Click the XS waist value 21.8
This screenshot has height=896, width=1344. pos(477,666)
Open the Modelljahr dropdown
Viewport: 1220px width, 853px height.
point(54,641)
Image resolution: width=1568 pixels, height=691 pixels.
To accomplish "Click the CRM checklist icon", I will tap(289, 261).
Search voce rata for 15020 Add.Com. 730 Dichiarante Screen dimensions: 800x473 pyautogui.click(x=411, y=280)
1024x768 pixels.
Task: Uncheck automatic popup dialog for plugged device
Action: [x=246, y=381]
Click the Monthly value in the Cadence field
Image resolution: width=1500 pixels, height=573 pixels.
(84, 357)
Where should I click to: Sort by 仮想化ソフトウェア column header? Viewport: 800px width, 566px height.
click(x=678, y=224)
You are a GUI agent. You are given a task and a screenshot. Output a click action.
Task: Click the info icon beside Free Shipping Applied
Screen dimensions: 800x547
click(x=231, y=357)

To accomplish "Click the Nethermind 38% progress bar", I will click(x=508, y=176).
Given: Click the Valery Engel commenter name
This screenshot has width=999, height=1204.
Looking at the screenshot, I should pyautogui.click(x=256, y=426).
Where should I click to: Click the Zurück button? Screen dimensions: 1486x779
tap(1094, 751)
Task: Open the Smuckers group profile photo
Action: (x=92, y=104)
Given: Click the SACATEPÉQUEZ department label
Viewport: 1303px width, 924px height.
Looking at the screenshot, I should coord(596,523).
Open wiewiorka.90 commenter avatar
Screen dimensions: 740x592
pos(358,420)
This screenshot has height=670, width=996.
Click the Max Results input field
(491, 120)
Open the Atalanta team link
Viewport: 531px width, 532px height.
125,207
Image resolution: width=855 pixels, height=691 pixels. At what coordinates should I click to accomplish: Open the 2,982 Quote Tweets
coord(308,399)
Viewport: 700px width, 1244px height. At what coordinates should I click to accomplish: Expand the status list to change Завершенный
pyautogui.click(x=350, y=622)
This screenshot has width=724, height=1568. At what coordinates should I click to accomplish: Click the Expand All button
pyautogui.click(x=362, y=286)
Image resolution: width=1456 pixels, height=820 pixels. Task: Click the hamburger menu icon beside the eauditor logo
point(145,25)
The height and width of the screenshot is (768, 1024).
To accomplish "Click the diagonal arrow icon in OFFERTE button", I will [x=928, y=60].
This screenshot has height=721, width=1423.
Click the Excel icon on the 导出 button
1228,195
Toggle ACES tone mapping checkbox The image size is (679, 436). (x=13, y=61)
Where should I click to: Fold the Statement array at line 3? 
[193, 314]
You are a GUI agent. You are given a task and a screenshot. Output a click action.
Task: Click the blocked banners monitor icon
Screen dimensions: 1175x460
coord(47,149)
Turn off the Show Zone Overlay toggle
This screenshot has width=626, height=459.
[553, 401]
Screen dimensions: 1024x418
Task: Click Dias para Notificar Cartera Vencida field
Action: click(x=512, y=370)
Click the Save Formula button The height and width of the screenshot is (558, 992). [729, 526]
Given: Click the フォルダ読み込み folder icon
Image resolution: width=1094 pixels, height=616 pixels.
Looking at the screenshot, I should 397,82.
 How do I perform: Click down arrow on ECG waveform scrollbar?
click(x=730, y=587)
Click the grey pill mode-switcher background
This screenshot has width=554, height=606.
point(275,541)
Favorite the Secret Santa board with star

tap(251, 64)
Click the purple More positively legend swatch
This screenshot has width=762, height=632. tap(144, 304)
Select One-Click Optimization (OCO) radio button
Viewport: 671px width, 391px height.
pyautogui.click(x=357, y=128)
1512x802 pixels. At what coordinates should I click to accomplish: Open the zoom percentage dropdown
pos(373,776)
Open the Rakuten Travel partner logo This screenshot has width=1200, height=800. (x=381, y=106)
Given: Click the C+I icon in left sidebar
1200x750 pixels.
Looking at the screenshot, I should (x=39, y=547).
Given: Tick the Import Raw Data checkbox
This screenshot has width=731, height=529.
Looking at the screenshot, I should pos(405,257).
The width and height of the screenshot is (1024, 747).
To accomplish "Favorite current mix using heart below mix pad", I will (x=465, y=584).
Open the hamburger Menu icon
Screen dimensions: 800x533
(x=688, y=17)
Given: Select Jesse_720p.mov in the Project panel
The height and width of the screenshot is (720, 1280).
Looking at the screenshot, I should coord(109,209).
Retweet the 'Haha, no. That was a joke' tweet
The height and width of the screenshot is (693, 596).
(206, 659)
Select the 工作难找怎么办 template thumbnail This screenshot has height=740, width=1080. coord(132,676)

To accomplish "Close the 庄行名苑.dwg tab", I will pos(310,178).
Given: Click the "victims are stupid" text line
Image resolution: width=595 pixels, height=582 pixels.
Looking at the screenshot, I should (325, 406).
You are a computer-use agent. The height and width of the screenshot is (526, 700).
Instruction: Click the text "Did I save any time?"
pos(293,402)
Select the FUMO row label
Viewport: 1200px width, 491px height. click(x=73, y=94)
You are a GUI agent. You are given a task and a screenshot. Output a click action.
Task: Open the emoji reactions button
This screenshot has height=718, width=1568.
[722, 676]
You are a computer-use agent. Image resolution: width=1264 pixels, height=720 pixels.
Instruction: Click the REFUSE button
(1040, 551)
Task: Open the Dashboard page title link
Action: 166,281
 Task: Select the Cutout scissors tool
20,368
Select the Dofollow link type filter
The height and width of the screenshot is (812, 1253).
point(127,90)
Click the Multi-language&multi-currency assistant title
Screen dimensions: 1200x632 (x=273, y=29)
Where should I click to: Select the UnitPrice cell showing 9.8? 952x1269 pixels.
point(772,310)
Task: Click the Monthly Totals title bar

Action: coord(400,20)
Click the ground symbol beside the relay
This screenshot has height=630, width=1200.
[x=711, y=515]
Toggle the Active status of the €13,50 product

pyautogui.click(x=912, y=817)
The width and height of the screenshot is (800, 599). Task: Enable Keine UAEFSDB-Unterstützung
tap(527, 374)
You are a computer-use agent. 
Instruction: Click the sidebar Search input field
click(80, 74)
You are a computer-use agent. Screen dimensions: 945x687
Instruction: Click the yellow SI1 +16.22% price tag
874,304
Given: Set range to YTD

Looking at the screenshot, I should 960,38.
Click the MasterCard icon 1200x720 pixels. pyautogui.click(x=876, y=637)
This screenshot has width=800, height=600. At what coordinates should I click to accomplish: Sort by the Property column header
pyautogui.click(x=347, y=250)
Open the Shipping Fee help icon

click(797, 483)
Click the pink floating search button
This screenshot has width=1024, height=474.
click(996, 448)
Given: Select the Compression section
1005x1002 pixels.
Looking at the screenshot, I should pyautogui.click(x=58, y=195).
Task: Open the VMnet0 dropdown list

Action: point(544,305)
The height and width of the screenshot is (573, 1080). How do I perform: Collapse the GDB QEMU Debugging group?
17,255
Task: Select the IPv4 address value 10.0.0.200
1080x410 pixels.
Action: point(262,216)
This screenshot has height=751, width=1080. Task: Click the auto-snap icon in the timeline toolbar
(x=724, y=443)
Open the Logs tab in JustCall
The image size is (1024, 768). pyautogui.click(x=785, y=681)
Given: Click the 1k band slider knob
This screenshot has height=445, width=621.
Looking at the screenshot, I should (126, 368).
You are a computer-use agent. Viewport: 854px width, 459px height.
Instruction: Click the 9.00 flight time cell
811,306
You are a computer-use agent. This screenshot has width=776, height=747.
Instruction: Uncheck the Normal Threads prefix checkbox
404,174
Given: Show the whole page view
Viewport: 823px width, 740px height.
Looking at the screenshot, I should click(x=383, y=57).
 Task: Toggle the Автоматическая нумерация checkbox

* [Work to be completed]:
Report the lines above that contain "computer".

* [Answer]:
You are a computer-use agent. The height and width of the screenshot is (526, 700).
You are a computer-use agent. Image resolution: width=1264 pixels, height=720 pixels.
You are a computer-use agent. 
You are a computer-use agent. Screen dimensions: 945x687
You are a computer-use agent. Viewport: 854px width, 459px height.
You are a computer-use agent. This screenshot has width=776, height=747.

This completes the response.